DATA SUPPLIED:
______________________________

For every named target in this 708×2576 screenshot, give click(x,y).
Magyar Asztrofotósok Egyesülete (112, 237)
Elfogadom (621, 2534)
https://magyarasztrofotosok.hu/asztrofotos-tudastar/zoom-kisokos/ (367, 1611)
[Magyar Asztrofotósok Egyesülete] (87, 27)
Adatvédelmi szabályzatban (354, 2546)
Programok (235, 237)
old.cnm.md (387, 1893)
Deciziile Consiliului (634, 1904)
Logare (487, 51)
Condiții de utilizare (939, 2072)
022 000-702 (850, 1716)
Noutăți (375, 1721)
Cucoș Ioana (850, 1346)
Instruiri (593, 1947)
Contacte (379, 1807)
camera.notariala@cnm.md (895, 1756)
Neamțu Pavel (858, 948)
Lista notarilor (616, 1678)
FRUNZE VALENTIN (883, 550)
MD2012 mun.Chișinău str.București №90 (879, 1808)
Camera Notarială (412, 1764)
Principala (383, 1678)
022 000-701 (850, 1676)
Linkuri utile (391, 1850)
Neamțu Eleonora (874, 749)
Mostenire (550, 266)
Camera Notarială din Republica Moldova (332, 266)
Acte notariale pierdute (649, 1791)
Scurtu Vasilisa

______________________________

TASK DESCRIPTION: Find every line above where the word "Egyesülete" occurs, and copy that line.

RESULT:
Magyar Asztrofotósok Egyesülete (112, 237)
[Magyar Asztrofotósok Egyesülete] (87, 27)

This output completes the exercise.